[What you should do]:
With no words added or dropped, transcribe the listing that follows.

[Given entries]:
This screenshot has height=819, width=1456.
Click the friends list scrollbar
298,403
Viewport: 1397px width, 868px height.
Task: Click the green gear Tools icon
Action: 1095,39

[Reply to the exercise]:
This screenshot has height=819, width=1456.
Click the friends list scrollbar
298,403
Viewport: 1397px width, 868px height.
Task: Click the green gear Tools icon
Action: 1095,39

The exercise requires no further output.